▶ **Records for the exercise**:
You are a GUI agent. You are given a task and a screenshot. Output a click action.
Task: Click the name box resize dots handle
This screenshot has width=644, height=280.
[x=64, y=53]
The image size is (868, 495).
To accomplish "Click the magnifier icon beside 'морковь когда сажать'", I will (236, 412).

==

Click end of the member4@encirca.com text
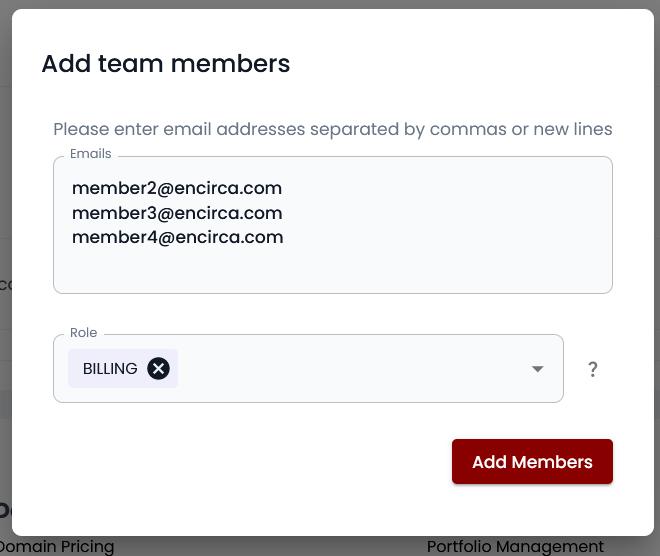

▶ **Your goal**:
Repeat word for word the lines above that run from the line containing "You are a GUI" through the line containing "The image size is (868, 495).", both ends included, and nothing else.

▶ **Finished task**:
You are a GUI agent. You are given a task and a screenshot. Output a click action.
Task: Click the name box resize dots handle
This screenshot has width=644, height=280.
[x=64, y=53]
The image size is (868, 495).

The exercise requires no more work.